If MSEs were 5, 5, 100, and after they are 10, 10, 80, the total got better but the prediction for the other two got worse.

2 comments

This is not why it works. The James-Stein estimator applies in the case of independently distributed Normal variables with equal variance, so the individually optimal estimators for each parameter have the same MSE.
I think it is impossible James-Stein estimator of the whole sample can outperform all of the three MLE for each particular. Not that I would know of a way to generate a particular from a joint estimator.
I think I may have misinterpreted your original comment.

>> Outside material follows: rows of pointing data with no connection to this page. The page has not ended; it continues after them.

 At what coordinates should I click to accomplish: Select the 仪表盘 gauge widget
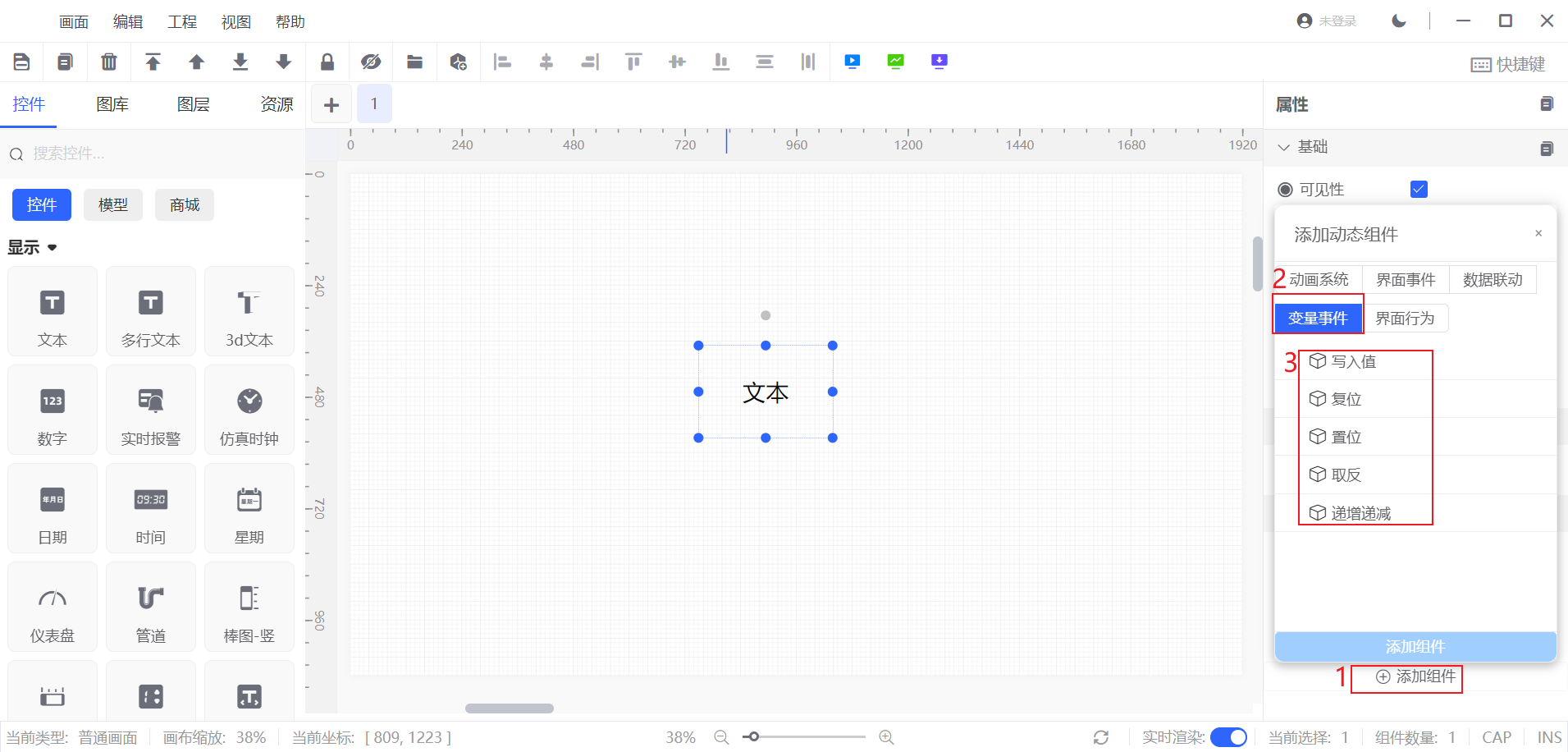coord(53,608)
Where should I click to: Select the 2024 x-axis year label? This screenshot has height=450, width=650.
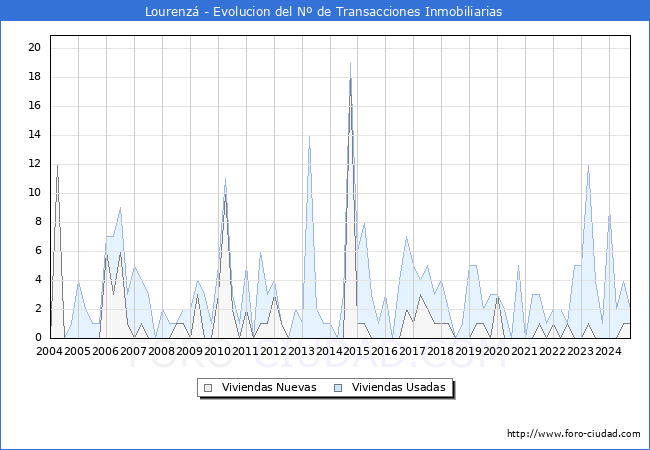click(x=608, y=351)
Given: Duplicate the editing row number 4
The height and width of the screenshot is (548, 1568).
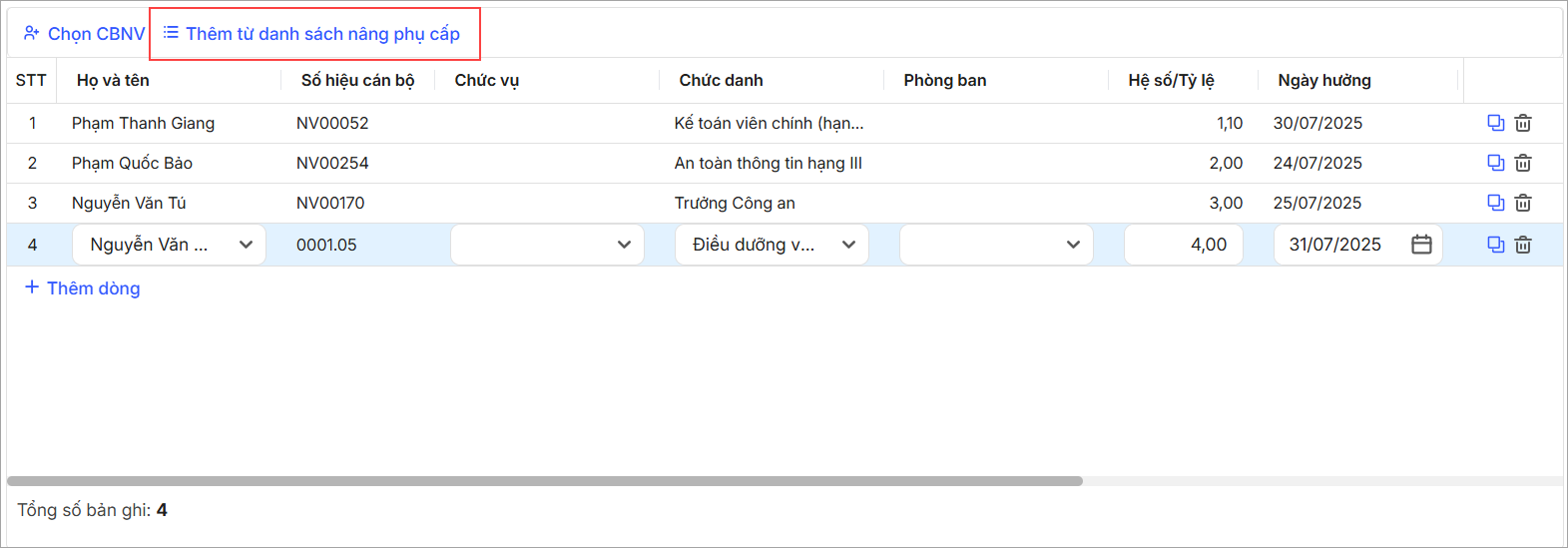Looking at the screenshot, I should pos(1495,245).
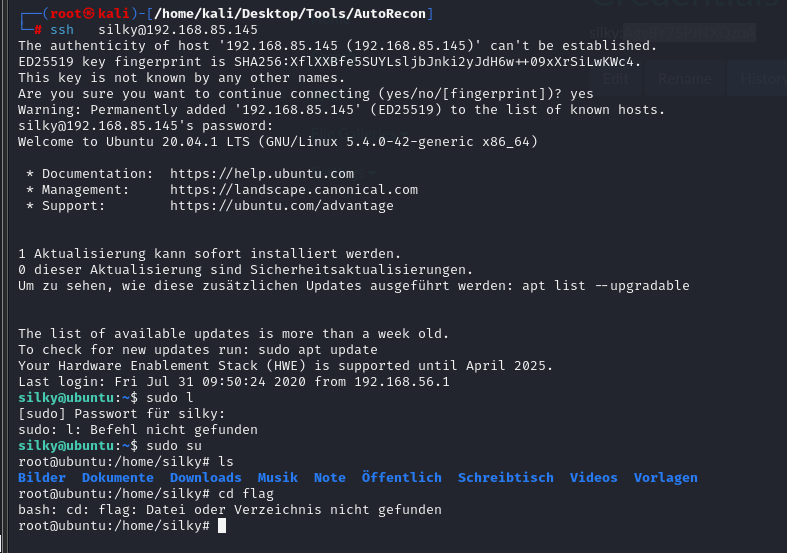The width and height of the screenshot is (787, 553).
Task: Select the Öffentlich directory name
Action: [402, 478]
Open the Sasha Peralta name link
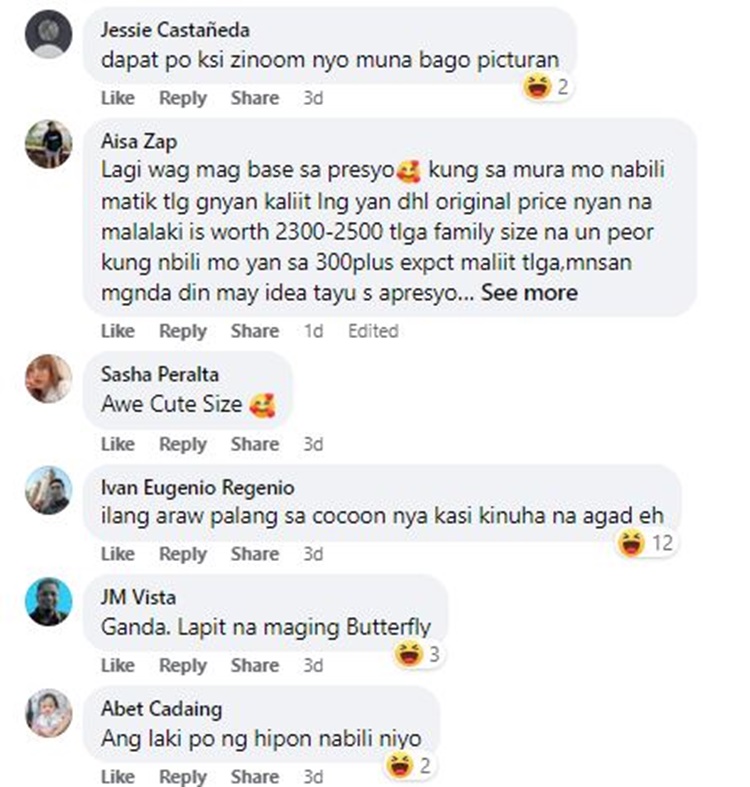 pos(160,374)
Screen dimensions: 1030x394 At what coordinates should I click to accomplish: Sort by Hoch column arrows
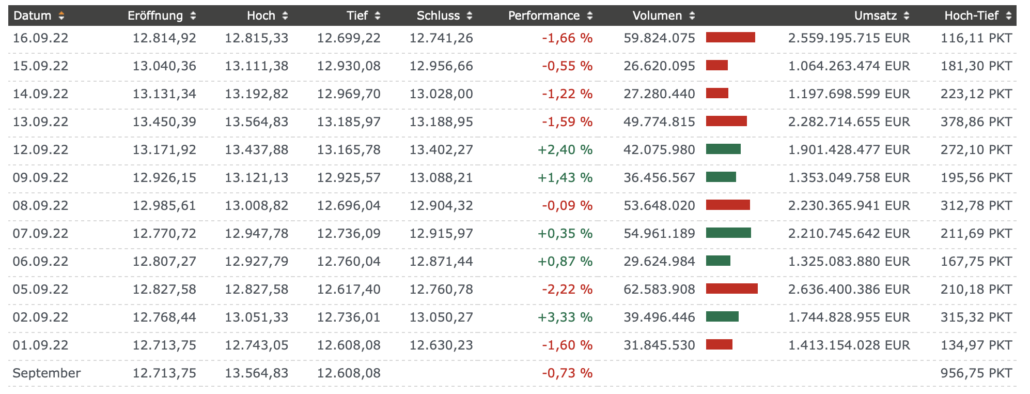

It's true, as you say, that in the Stein estimator some individual MSEs get worse to yield a lower overall MSE. I was focusing on your example and assuming you meant this was only possible because some individual MSEs were larger than others to begin with (under the individually optimal estimator).
Yeah, reading through the Wikipedia, it looks like this reduces the total error of the combined estimator, but the error compared to an estimator of any one single parameter could be worse. So you can combine whatever crazy parameters you want, but it's only really relevant when you have things that are associated with each other somehow, and you want to reduce the total error of estimating all of them.
> it's only really relevant when you have things that are associated with each other somehow

The proof of lower overall MSE assumes the variables are independent.